WHAT THE EXERCISE ASKS: Begin the copy at the line containing "Click the traffic icon in Verkehr card" in the data below and end it at the line containing "Enable client is booking for another visitor", keeping each line exact and leaving out pictures.

Source data:
▼▼▼

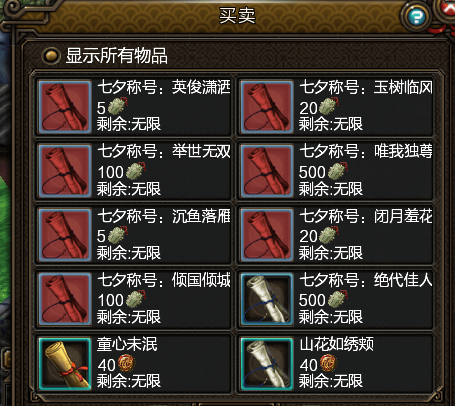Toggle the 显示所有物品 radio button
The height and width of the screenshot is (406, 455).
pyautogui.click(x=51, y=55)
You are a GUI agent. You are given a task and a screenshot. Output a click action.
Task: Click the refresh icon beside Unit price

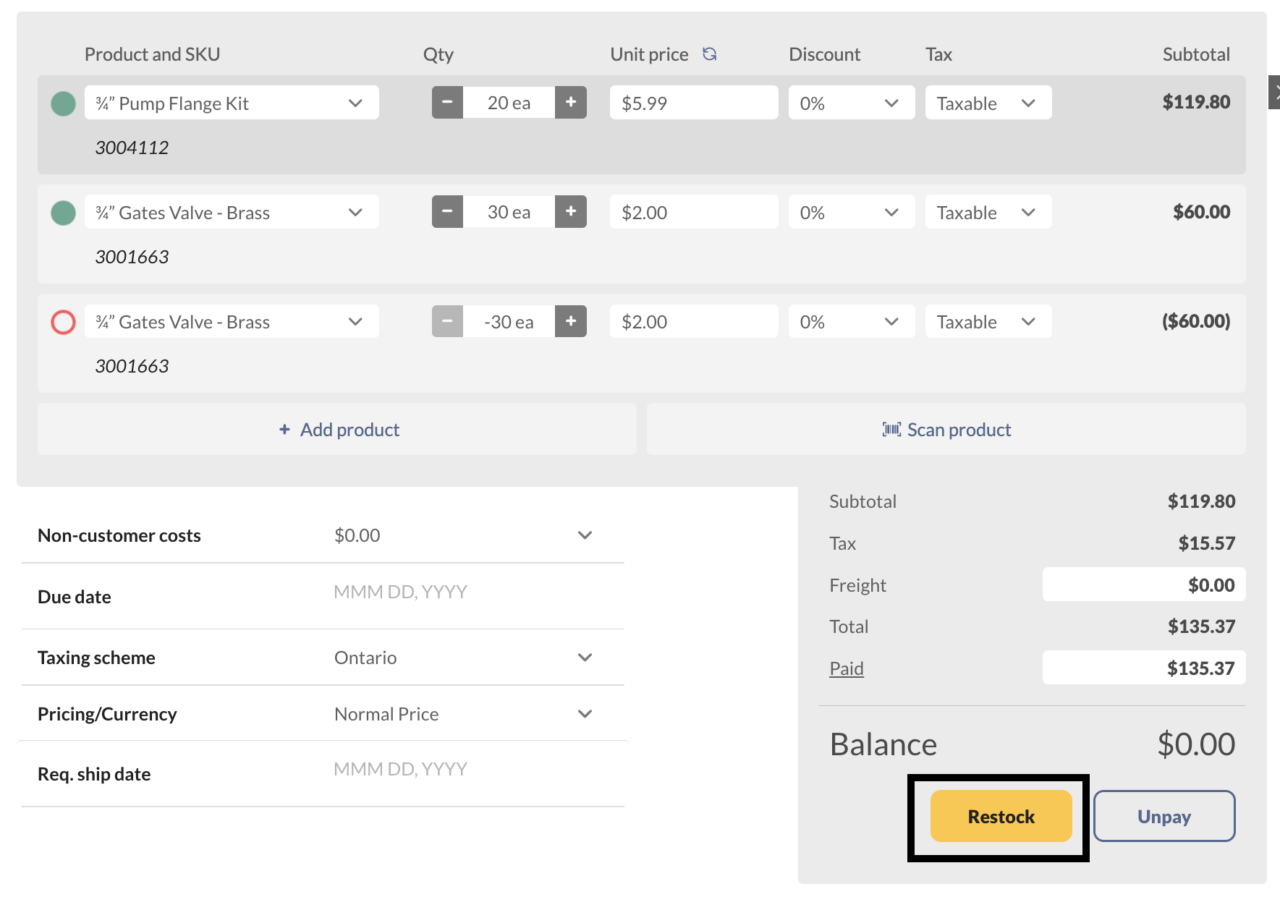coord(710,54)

▲▲▲
▼▼▼

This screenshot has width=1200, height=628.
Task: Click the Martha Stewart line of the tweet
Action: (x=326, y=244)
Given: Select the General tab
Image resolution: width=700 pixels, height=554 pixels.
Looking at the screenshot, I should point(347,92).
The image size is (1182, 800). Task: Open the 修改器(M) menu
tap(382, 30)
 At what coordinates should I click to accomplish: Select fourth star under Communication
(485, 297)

▲▲▲
▼▼▼

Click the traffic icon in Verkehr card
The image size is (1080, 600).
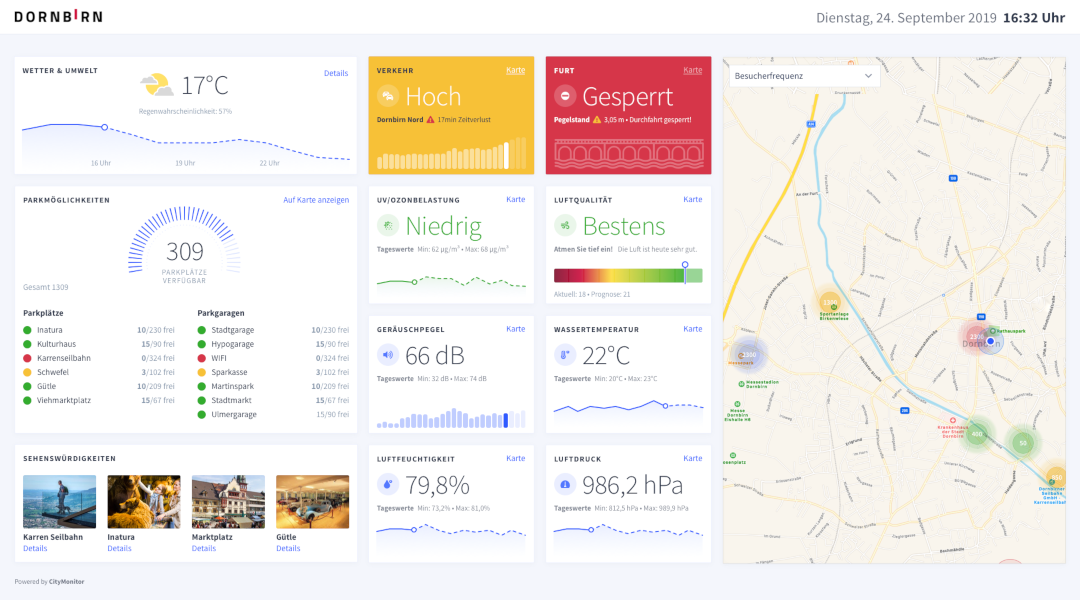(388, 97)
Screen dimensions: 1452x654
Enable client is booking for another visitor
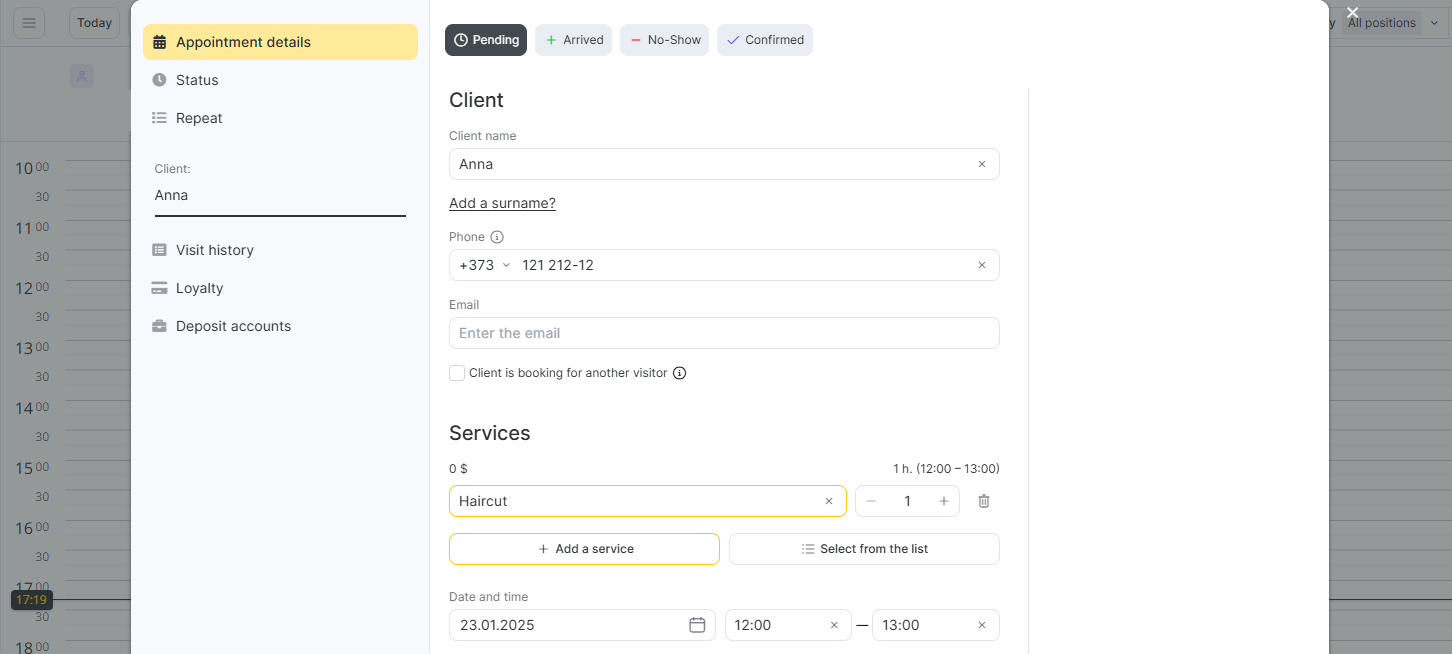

▲▲▲

OUTPUT FOR THIS TASK:
Click the traffic icon in Verkehr card
The image size is (1080, 600).
(388, 97)
Screen dimensions: 1452x654
Enable client is booking for another visitor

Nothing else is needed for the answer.